▼
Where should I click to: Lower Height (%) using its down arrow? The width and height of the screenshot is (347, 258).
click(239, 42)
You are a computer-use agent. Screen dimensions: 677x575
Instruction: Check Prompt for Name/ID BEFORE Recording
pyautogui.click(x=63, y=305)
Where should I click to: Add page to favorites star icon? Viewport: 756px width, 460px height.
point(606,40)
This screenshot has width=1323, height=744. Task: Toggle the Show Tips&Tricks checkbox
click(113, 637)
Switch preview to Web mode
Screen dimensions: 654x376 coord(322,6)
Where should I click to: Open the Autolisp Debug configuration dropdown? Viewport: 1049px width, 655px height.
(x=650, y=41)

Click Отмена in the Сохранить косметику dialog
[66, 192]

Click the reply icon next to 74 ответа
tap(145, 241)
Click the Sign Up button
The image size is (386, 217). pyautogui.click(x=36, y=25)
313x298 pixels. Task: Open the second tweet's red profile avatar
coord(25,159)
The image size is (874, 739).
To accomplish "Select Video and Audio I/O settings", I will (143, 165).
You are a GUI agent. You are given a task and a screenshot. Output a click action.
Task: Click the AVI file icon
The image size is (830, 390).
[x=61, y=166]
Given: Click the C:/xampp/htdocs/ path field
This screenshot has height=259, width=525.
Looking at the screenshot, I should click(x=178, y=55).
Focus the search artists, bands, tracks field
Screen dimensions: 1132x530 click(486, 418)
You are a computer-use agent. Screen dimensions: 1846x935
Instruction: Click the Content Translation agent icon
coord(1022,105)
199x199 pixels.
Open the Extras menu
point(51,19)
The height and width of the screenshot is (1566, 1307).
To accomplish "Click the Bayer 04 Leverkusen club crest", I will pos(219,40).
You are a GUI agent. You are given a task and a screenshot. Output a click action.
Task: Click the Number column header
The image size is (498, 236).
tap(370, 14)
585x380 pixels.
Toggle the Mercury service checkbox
▲
* WORK REQUEST *
The reply should contain all of the entries exactly as shown above.

* EXERCISE RESPONSE *
Where should I click to: Lower Height (%) using its down arrow? The width and height of the screenshot is (347, 258).
click(239, 42)
You are a computer-use agent. Screen dimensions: 677x575
Instruction: Check Prompt for Name/ID BEFORE Recording
pyautogui.click(x=63, y=305)
Where should I click to: Add page to favorites star icon? Viewport: 756px width, 460px height.
point(606,40)
This screenshot has width=1323, height=744. Task: Toggle the Show Tips&Tricks checkbox
click(113, 637)
Switch preview to Web mode
Screen dimensions: 654x376 coord(322,6)
Where should I click to: Open the Autolisp Debug configuration dropdown? Viewport: 1049px width, 655px height.
(x=650, y=41)

Click Отмена in the Сохранить косметику dialog
[66, 192]

Click the reply icon next to 74 ответа
tap(145, 241)
Click the Sign Up button
The image size is (386, 217). pyautogui.click(x=36, y=25)
313x298 pixels. Task: Open the second tweet's red profile avatar
coord(25,159)
The image size is (874, 739).
To accomplish "Select Video and Audio I/O settings", I will (143, 165).
You are a GUI agent. You are given a task and a screenshot. Output a click action.
Task: Click the AVI file icon
The image size is (830, 390).
[x=61, y=166]
Given: Click the C:/xampp/htdocs/ path field
This screenshot has height=259, width=525.
Looking at the screenshot, I should click(x=178, y=55).
Focus the search artists, bands, tracks field
Screen dimensions: 1132x530 click(486, 418)
You are a computer-use agent. Screen dimensions: 1846x935
Instruction: Click the Content Translation agent icon
coord(1022,105)
199x199 pixels.
Open the Extras menu
point(51,19)
The height and width of the screenshot is (1566, 1307).
To accomplish "Click the Bayer 04 Leverkusen club crest", I will pos(219,40).
You are a GUI agent. You are given a task and a screenshot. Output a click action.
Task: Click the Number column header
The image size is (498, 236).
tap(370, 14)
585x380 pixels.
Toggle the Mercury service checkbox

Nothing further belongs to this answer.